October 17, 2021

Trusting Our Gut

We've heard it a thousand times. You're in a situation, you aren't sure what to do, and some self-proclaimed wise person tells you to trust your gut. But is it really that simple? 

Human intuition is powerful and can potentially be dangerous. I think I'm of sound mind and my ideas are right and so do you. But we may think completely different. So who's right? Both of us? Neither of us? That's the tough question. 

Intuition and Facts 

The Harvard Business Review published an article in 2003 entitled Don't Trust Your Gut

In the piece, the author Eric Bonabeau wrote; "One decision-making tool - human intuition - seems to offer a reliable alternative to painstaking fact gathering and analysis. Encouraged by scientific research on intuition, top managers feel increasingly confident that, when faced with complicated choices, they can just trust their gut." 

Science Based Wisdom 

Bonabeau goes on to state; "Anyone who thinks that intuition is a substitute for reason is indulging in a risky delusion." So when we trust our gut, experience, or intuition, are we doing it void of scientific realities or known facts? Or are we looking at those facts and making a judgement call through our lens and experience? Perhaps a mix of both. 

When you think of something you tried for the first time in your career. Perhaps a new gig or new department; maybe it was a new concept or project. Did you go blindly into the abyss ignoring all facts in front of your or did you measure what you could then made a judgement call on the direction? 

Dreamers and Billionaires 

We look at people like Elon Musk, Oprah Winfrey, and Jeff Bezos and call them visionaries. But I'm of the mind to suggest they didn't create an electric car company, rocket corporation, media empire, and online shopping conglomerate in a vacuum without facts and realities. I agree with Bonabeau that we can't just fly off the handle in the face of contradictory facts and trust our gut. But our intuition gets at least a vote. 

If you want to test your gut, asking others for their opinions may just add their gut into the mix and then you may be even further from a successful solution. But as President Regan famously stated, trust but verify. We should keep ourselves in check by checking with the facts. Eventually we'll have to make a decision and it may not always be successful. But one thing is for sure.

Indecision can create doubt even in our gut. __________________________________________________________________

October 7, 2021

Destination: Home Office

Over a dozen years ago, I wrote a bunch of articles for a national Canadian newspaper publication. I stumbled on my notes recently and one of the pieces rang true with regards to the current state of affairs. With the onslaught of Covid-19 over 18 months ago, many (most?) of us had to re-adjust our working environment and many (most?) have remained in that scenario. 

Companies had to set people up in order to work from home while employees had to adjust with the fact that family life and work life were potentially forever merged. This article was about the home office.

▶ **ENTRIES SUPPLIED**

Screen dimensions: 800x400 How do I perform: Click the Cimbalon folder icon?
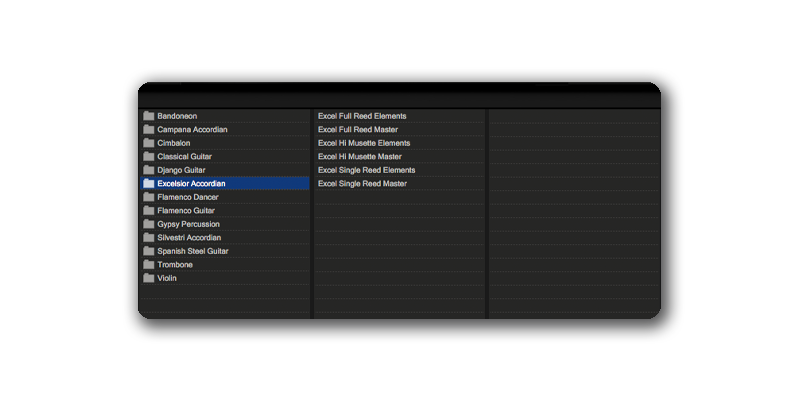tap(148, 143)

...

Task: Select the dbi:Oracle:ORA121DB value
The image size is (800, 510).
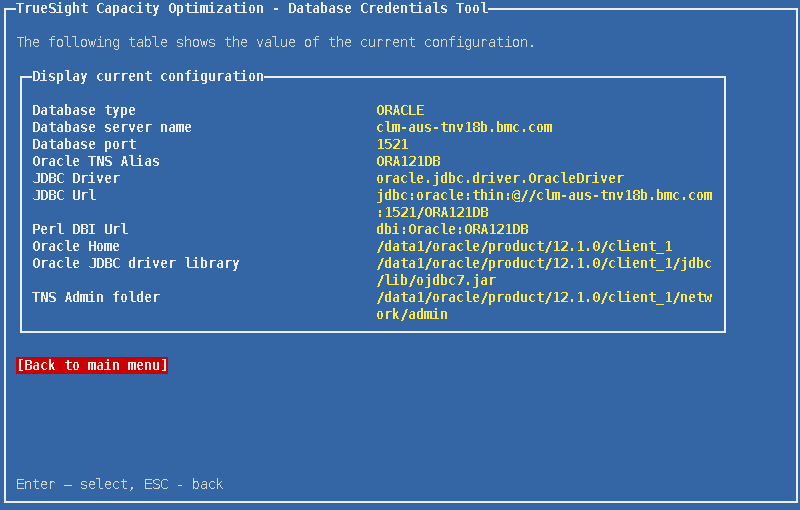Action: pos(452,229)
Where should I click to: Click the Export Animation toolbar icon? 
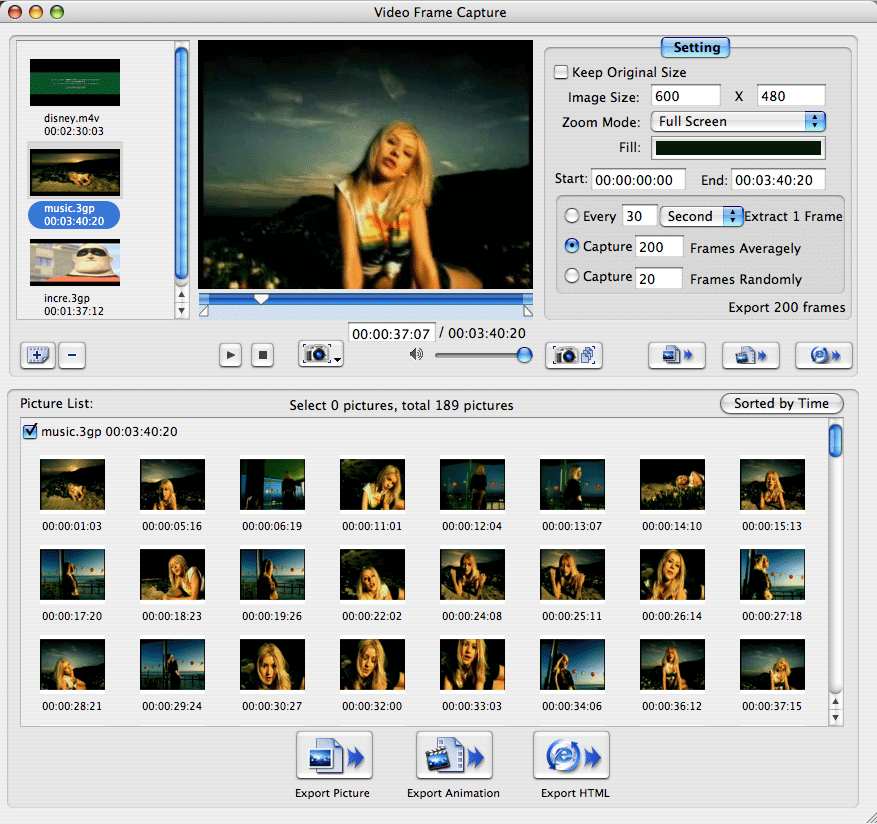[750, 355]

▶ **INSTRUCTIONS**
[1] According to the blog excerpt, in what year did the Harvard Business Review publish the article titled Don't Trust Your Gut?
[2] List every person the blog excerpt names as an example of someone people call a visionary.
[3] Reproduce the passage of the blog excerpt starting with "October 17, 2021" and going on through "really that simple?".

▶ **TASK RESULTS**
[1] 2003

[2] Elon Musk, Oprah Winfrey, Jeff Bezos

[3]
October 17, 2021

Trusting Our Gut

We've heard it a thousand times. You're in a situation, you aren't sure what to do, and some self-proclaimed wise person tells you to trust your gut. But is it really that simple?